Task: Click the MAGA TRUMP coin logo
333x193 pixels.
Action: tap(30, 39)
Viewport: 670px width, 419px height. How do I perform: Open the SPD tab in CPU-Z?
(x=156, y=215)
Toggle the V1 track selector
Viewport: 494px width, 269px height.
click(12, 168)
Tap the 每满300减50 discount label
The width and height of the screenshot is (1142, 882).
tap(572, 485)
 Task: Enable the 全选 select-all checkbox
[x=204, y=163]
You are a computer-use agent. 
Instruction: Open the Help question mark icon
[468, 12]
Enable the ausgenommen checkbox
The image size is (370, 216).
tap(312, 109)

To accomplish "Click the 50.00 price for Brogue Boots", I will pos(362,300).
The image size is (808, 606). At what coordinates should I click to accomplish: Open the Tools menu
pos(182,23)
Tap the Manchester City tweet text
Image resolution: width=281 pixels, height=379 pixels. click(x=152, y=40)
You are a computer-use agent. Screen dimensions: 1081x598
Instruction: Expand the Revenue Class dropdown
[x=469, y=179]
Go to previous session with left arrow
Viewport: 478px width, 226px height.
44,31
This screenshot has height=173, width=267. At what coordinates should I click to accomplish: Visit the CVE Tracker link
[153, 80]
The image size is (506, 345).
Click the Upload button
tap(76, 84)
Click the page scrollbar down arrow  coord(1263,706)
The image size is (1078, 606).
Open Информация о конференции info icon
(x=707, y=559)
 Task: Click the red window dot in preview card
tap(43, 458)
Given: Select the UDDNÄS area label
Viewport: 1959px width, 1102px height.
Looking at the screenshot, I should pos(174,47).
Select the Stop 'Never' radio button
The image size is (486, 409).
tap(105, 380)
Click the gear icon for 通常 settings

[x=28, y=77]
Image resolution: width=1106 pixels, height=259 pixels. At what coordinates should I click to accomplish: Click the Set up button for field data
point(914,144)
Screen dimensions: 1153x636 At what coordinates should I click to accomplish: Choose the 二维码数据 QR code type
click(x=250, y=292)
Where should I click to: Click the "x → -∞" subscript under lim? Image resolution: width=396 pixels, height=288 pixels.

» **Task requirements**: In the listing above, reproduce the first line and each one after it through the line that contains "The image size is (1078, 606).".

» **Your solution**:
Task: Click the MAGA TRUMP coin logo
333x193 pixels.
Action: tap(30, 39)
Viewport: 670px width, 419px height. How do I perform: Open the SPD tab in CPU-Z?
(x=156, y=215)
Toggle the V1 track selector
Viewport: 494px width, 269px height.
click(12, 168)
Tap the 每满300减50 discount label
The width and height of the screenshot is (1142, 882).
tap(572, 485)
 Task: Enable the 全选 select-all checkbox
[x=204, y=163]
You are a computer-use agent. 
Instruction: Open the Help question mark icon
[468, 12]
Enable the ausgenommen checkbox
The image size is (370, 216).
tap(312, 109)

To accomplish "Click the 50.00 price for Brogue Boots", I will pos(362,300).
The image size is (808, 606). At what coordinates should I click to accomplish: Open the Tools menu
pos(182,23)
Tap the Manchester City tweet text
Image resolution: width=281 pixels, height=379 pixels. click(x=152, y=40)
You are a computer-use agent. Screen dimensions: 1081x598
Instruction: Expand the Revenue Class dropdown
[x=469, y=179]
Go to previous session with left arrow
Viewport: 478px width, 226px height.
44,31
This screenshot has height=173, width=267. At what coordinates should I click to accomplish: Visit the CVE Tracker link
[153, 80]
The image size is (506, 345).
Click the Upload button
tap(76, 84)
Click the page scrollbar down arrow  coord(1263,706)
The image size is (1078, 606).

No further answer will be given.